If you’ve got sleep problems, it could be any number of things, from poor diet and excess alcohol to rapidly changing sleep patterns to stress. I wouldn’t go with ZMA, but Z-12, because I hear good things about it, and ZMA didn’t do a whole lot for me (I didn’t exactly have a zinc deficiency, I believe).

If you do try it… good luck. It is simple, but not easy. I recommend investing in a subscription to the World Of Warcraft, and an egg-timer. Alarm clocks WILL fail you if you set them six times a day.

I remember awhile back, TC wrote something about historically, people used to sleep in increments, like four hours at a time, or something like that. Does anyone else remember him writing about that?

Steve no longer is on the polyphasic sleep schedule. You might want to try asking current polyphasic bloggers for some info.

Here’s a list of some:
http://polyphasic.dyndns.org

[quote]IronAbrams wrote:
I think there was a Seinfeld episode where Kramer tried this.

Supposedly out of all the alternative sleeping cycles this is the one that produces the closest results to a normal 8 hours of sleep.[/quote]

haha, saw that episode just the other day!

Edison practiced a similar sleeping habit.
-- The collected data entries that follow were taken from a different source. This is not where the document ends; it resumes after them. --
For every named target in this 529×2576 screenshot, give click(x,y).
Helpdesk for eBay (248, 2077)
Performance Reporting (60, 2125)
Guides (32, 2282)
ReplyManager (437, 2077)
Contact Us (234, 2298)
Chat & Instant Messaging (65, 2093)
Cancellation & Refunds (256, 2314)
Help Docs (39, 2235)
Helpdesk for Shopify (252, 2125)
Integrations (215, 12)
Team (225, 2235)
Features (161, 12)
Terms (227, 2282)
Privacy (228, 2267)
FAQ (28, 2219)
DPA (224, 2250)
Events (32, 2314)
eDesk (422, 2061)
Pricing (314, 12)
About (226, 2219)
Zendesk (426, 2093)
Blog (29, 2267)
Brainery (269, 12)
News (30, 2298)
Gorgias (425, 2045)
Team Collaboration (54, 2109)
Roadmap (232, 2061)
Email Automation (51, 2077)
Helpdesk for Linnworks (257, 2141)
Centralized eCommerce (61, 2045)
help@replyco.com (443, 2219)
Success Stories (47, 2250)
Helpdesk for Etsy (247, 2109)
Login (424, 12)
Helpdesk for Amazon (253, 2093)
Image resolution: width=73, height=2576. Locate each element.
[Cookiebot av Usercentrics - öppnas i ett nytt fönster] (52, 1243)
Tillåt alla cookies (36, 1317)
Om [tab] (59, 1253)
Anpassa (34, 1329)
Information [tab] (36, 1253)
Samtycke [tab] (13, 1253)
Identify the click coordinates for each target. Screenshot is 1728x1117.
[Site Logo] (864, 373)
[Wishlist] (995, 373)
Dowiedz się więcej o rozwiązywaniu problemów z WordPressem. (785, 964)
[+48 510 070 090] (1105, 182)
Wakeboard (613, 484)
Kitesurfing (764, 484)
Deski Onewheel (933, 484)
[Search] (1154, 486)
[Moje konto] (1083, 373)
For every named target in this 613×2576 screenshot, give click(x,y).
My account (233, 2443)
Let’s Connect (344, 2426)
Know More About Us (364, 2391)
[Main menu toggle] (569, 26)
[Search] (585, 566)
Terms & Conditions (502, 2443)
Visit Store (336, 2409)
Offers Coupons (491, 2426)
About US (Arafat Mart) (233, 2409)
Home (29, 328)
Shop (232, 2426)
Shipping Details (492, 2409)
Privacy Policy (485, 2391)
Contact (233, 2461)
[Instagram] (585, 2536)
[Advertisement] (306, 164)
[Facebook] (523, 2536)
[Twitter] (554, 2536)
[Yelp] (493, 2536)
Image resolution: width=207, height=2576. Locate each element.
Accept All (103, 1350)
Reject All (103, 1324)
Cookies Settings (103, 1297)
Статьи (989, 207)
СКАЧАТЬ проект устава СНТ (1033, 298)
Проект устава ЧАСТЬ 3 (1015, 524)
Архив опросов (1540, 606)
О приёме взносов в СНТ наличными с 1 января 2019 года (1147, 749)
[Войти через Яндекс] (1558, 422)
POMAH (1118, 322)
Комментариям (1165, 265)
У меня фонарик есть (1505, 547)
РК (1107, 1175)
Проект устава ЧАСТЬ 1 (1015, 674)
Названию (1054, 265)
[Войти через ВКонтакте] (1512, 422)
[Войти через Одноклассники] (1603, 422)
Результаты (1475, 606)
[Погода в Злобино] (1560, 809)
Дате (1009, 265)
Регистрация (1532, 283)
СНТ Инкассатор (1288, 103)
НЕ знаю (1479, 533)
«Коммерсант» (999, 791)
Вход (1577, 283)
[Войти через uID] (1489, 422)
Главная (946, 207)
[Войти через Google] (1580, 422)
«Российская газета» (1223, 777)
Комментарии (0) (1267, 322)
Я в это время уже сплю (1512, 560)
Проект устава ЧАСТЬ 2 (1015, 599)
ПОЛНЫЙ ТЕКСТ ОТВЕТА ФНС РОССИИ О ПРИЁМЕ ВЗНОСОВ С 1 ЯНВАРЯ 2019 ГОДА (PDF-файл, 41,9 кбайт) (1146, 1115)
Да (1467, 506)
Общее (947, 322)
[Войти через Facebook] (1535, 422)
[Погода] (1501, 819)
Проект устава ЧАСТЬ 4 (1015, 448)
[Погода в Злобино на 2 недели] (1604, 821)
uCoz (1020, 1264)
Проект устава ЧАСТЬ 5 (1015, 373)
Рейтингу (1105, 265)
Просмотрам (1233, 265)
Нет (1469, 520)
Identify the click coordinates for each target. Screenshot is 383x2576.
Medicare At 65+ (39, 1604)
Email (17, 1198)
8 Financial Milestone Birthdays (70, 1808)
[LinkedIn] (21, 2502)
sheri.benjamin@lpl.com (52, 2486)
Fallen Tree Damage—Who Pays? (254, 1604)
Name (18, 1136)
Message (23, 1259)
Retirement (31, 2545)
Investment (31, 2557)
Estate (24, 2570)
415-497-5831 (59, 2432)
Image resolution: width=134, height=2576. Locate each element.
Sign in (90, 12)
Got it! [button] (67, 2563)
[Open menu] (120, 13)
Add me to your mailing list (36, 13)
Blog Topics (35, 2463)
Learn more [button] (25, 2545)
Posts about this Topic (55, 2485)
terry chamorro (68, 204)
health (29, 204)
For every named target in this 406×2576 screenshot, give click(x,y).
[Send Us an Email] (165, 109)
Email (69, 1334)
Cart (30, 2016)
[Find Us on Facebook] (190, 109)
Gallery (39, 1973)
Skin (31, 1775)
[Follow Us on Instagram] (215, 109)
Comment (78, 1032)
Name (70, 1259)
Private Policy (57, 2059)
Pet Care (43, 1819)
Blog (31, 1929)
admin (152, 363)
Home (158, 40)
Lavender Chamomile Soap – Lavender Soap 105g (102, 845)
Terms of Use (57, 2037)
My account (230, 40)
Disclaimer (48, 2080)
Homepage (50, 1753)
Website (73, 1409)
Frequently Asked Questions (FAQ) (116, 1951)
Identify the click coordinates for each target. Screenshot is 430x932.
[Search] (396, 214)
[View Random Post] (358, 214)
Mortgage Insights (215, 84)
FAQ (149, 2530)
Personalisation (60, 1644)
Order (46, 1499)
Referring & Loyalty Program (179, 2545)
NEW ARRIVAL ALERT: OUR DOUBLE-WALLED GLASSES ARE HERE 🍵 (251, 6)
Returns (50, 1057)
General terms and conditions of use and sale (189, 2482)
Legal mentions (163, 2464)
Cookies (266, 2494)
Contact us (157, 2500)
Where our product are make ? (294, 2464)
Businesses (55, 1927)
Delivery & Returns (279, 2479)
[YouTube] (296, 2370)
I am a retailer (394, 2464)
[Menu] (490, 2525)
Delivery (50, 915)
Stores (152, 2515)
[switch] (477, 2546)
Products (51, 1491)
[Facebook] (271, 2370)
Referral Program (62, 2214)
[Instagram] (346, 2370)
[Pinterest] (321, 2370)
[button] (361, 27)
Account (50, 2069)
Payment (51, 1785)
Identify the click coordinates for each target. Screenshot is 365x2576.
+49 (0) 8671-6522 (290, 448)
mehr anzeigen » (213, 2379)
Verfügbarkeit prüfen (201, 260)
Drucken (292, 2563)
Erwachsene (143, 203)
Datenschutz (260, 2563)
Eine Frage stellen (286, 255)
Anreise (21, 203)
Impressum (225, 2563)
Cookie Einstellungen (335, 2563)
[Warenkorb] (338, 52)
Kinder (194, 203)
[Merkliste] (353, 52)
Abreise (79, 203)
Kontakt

It seemed to work just fine for his creative, analytical and industrious lifestyle.

many people have different sleep patterns… many tribes in the amazon/jungles sleep a lot during the day just because its hot or there is nothing to do and talk all night.

Read about it, but probably won’t be trying it… I’d rather sleep in a regular pattern and give lucid dreaming a shot.

It’s easier to fit in for most peoples lifes, lets you keep your 8 hrs of regeneration time - and you can practice all kinds of stuff in you lucid dreaming time (martial arts training, the o-lifts …whatever) without straining your body.